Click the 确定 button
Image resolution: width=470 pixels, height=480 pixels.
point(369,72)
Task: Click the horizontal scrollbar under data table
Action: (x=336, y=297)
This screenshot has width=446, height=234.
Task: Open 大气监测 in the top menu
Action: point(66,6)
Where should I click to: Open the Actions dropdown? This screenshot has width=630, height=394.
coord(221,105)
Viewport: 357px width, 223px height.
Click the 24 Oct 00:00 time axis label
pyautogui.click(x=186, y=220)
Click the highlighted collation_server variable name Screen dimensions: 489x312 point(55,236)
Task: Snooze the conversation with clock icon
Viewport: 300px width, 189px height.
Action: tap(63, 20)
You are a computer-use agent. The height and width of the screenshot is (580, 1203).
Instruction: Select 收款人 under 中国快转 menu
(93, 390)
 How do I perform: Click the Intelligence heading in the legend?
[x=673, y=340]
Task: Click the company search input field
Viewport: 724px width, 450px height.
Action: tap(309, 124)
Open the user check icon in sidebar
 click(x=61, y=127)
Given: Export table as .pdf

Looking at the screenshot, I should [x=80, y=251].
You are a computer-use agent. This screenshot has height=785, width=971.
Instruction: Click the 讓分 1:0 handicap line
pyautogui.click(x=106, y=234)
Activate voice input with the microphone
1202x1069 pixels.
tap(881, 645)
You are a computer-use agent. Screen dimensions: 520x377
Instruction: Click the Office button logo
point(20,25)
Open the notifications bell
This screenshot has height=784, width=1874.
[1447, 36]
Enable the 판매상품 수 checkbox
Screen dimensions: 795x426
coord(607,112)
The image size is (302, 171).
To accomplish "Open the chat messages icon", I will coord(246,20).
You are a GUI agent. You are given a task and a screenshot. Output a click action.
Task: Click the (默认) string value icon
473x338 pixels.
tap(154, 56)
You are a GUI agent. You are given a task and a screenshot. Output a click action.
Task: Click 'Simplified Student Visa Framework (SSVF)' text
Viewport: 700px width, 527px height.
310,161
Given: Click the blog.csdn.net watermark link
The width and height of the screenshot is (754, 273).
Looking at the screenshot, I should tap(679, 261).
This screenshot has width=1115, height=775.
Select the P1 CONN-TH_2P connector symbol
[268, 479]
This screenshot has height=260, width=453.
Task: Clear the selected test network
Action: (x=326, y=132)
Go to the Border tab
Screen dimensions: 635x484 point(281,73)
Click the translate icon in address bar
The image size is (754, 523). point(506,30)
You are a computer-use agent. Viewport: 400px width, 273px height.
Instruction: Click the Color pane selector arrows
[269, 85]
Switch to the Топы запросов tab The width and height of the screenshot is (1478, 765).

=======

= Problem statement =
Set down, exactly as they stand above, the lines starting with the line with "Where should I" and going on through the line with "Task: Click the company search input field", and no others.

= Answer space =
Where should I click to: Open the Actions dropdown? This screenshot has width=630, height=394.
coord(221,105)
Viewport: 357px width, 223px height.
Click the 24 Oct 00:00 time axis label
pyautogui.click(x=186, y=220)
Click the highlighted collation_server variable name Screen dimensions: 489x312 point(55,236)
Task: Snooze the conversation with clock icon
Viewport: 300px width, 189px height.
Action: tap(63, 20)
You are a computer-use agent. The height and width of the screenshot is (580, 1203).
Instruction: Select 收款人 under 中国快转 menu
(93, 390)
 How do I perform: Click the Intelligence heading in the legend?
[x=673, y=340]
Task: Click the company search input field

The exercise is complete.